WATER RESOURCES RESEARCH GRANT PROPOSAL
Project ID: 2002WY6B
Title: Real-time monitoring of E.Coli contamination in Wyoming
Project Type: Research
Focus Categories: Water Quality
Keywords: Water Quality Monitoring, Bacteria, Miomonitoring, Bioindicators
Start Date: 03/01/2002
End Date: 02/28/2003
Federal Funds: $17,556
Non-Federal Matching Funds: $72,737
Congressional District: 1
Paul E. Johnson
University of Wyoming
This project will demonstrate the feasibility of economical, real-time detection of individual Escherichia coli in surface water. The Clean Water Act requires states to monitor surface waters for fecal coliforms or specifically for E. coli. Fecal coliform monitoring is an indicator of the sanitary quality of the water and can determine the extent of fecal contamination in the water from warm-blooded animals.
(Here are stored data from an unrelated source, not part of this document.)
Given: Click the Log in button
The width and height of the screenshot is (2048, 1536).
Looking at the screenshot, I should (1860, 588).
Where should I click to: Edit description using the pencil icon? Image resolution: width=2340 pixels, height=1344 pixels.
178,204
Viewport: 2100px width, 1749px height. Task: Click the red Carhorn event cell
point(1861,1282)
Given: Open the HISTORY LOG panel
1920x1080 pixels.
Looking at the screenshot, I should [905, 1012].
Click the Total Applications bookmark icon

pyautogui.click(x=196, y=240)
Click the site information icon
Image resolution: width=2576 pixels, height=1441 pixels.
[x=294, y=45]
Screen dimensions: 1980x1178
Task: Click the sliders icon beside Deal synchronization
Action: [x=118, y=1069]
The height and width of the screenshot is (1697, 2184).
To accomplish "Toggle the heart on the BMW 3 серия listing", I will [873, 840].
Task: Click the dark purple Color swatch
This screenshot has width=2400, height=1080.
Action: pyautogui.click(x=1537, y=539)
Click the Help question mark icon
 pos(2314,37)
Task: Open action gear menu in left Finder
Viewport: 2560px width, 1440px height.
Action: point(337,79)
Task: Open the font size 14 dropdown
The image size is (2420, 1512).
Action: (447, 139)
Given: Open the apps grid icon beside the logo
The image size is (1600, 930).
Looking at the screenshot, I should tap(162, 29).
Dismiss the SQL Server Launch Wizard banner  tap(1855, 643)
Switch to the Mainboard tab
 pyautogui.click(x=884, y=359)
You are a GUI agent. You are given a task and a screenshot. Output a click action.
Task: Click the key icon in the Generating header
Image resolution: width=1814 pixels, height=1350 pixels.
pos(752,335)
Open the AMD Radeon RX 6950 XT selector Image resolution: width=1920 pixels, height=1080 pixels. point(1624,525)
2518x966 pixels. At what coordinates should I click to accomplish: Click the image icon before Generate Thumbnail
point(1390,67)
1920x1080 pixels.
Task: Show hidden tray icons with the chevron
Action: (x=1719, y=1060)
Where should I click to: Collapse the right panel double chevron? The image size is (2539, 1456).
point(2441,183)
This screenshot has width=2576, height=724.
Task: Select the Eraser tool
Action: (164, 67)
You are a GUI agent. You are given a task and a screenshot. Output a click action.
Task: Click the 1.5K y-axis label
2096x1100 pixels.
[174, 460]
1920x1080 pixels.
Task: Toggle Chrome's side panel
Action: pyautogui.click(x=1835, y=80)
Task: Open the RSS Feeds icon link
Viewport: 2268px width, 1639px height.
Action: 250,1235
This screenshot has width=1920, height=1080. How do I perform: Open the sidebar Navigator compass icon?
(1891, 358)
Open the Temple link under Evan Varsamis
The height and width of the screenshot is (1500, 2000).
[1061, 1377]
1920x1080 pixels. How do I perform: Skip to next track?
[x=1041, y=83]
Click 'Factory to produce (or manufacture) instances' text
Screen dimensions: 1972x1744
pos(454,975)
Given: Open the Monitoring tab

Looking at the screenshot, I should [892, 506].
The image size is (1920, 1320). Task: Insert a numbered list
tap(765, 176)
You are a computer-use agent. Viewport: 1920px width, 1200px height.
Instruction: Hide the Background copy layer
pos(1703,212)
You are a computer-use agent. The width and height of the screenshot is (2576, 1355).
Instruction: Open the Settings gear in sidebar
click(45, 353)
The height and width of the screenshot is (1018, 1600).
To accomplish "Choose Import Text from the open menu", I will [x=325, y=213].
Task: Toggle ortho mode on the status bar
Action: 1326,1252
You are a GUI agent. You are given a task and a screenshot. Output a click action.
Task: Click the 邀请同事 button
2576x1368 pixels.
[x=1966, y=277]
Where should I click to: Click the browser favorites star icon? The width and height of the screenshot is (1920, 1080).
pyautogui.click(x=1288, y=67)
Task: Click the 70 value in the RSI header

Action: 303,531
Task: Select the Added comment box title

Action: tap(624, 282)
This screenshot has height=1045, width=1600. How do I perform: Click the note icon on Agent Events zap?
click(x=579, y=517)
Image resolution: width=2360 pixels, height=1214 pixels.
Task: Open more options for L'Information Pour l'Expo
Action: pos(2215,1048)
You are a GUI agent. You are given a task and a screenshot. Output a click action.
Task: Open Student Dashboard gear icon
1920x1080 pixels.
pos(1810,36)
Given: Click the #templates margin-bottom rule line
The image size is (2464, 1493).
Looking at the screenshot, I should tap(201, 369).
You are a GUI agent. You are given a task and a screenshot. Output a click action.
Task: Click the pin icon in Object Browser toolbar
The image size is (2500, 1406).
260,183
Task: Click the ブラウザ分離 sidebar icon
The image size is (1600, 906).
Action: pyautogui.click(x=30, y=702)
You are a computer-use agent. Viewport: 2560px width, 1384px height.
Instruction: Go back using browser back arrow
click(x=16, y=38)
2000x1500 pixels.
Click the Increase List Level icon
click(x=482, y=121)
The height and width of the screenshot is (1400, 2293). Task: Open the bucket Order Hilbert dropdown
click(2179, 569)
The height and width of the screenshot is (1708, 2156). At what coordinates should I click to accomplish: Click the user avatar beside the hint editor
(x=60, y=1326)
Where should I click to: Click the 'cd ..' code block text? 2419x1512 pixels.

Fecal contamination is important from a public standpoint when the surface water's designated use includes contact recreation such as beach use, boating, or swimming. It has recently been shown that E. coli enumeration is more accurate than fecal coliform enumeration in assessing the potential of surface waters to transmit infectious diseases to humans via contact recreation. A low-cost, portable, highly sensitive, self-contained single cell detection system for E. coli enumeration is proposed for rapid monitoring of surface waters, including streams, rivers, and lakes. Funded by Phase I and II NSF STTR grants, the P-I and his team have demonstrated an innovative technique for detection of pathogenic microorganisms, economically and in real time. This technology is based on laser-induced fluorescence of antibody-labeled cells. The proposed project will demonstrate the detection of individual E. coli, after filter removal of background detritus. The suspended bacteria are then stained using an immunofluorescent antibody. The resulting aqueous sample is passed as a stream in front of an LED, which excites the fluorescent labels. The resulting fluorescence is measured with a CCD imager using an innovative integration scheme, giving a dramatically higher signal-to-noise ratio than conventional techniques. The major tasks of this Phase I project will be to 1.) optimize fluorescent labeling of E. coli, 2.) perform laboratory measurements on quantified E coli samples to determine the detection efficiency and sensitivity of the monitoring system, 3.) test methods of filtering out background detritus, 4.) test methods of counting quantified samples of E. coli in a background matrix, 5.) enumerate E. coli in stream and lake water samples using both our proposed method and the standard method currently recommended by the US Environmental Protection Agency. Our goal is a detection limit of £ 5 E. coli cells per 100 ml of sample in less than 15 minutes of analysis time, with a minimum detection efficiency of 80%.
The result of this project will be the development of a prototype low-cost, portable testing system that will allow for water to be monitored in the field continuously and in real time. This system will eventually allow for remote field monitoring with little human intervention.